Héritière de Durkheim et Kant, une ethnographie des moralités voit cependant le jour, avec des auteurs comme Ladd (1957), Signe Howell, (1997), Kenneth Read (1955). En étudiant les normes et les valeurs « qui sous-tendent les moralités locales (…) et leur inscription concrètes dans la vie quotidienne » (Fassin, 2013 : 8), cette ethnographie a eu le mérite d’ouvrir un pan de l’anthropologie jusqu’à lors peu exploré. La deuxième approche, hérité de Foucault, et donc plus lointainement d’Aristote, se concentre sur les rapports entre l’individu et la morale, il a théorisé la nécessité à penser l’individu en sujet éthique. Après les travaux de Talal Assad (1993) et l’attention portée aux subjectivités des individus s’opposent à la vision classique de la morale comme superstructure. Un déplacement de la morale vers une subjectivité « Il s’agit en effet de considérer que les développements contemporains de discours et de pratiques se revendiquant de la morale et de l’éthique sont le fait d’une histoire, qui est principalement celle du monde occidental et de sa relation avec le reste du monde, et ont une signification politique qui excède les valeurs et les sensibilités déployées. » (Fassin, 2013 : 9)

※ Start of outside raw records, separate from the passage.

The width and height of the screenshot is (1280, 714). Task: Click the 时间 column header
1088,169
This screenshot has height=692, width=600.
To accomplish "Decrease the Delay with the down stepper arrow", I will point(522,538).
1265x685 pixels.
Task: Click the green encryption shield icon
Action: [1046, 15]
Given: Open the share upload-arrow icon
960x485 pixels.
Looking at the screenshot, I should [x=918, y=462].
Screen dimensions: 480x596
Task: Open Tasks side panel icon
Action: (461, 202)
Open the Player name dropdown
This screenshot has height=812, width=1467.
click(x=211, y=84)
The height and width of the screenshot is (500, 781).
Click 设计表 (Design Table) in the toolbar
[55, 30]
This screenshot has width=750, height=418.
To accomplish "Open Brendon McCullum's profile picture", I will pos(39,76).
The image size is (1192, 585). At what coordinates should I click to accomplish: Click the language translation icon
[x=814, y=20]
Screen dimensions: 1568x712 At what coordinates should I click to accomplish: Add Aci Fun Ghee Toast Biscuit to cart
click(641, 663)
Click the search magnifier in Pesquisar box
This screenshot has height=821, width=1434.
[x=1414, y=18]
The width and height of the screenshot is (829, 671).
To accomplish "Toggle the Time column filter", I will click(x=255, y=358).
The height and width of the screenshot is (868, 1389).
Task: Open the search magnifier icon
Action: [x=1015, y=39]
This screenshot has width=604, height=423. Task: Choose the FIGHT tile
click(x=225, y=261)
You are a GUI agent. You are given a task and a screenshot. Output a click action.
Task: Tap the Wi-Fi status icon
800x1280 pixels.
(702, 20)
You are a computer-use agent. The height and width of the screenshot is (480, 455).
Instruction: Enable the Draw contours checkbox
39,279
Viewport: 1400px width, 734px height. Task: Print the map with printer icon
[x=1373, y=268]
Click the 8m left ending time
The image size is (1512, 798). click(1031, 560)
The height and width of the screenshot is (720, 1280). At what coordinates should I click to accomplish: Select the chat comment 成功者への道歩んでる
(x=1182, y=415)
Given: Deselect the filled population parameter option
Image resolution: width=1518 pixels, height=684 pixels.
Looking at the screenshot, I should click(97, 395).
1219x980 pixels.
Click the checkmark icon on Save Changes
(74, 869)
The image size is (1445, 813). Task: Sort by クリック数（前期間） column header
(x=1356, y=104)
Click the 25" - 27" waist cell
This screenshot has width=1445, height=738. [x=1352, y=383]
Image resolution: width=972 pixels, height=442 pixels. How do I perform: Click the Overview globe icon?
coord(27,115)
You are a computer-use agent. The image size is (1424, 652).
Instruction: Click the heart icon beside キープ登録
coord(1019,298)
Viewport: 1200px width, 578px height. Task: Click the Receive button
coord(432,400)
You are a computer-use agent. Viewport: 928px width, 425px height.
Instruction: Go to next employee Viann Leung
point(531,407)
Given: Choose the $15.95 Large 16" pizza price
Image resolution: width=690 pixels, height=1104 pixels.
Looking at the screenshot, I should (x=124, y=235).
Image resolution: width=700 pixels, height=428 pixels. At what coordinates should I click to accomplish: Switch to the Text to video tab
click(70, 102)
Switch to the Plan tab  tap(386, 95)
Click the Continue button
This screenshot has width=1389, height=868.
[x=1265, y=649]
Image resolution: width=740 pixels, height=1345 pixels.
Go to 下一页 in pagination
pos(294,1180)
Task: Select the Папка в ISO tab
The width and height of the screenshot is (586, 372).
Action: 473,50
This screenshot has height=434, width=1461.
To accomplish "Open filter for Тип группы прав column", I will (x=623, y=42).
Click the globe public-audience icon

Les difficultés pour former une anthropologie de la morale ou de l’éthique viennent d’une vision particulière de la morale qui complique son appréhension, mais il faut ajouter à cela le relativisme culturel qui a longtemps fait figure de barrière pour une anthropologie de la morale. Le problème du jugement moral et de l’ethnocentrisme, l’aspect normatif et évaluatif (Fassin, 2013 : 6) ont servi d’argument contre l’investissement de l’anthropologie dans cet objet. Le relativisme culturel a servi contre les tentatives d’universalisme issu du passé colonialiste dans d’autres cas. Le souvenir amer de la participation d’anthropologues au colonialisme a laissé un traumatisme, l’anthropologie s’interdisant désormais tout discours moralisant.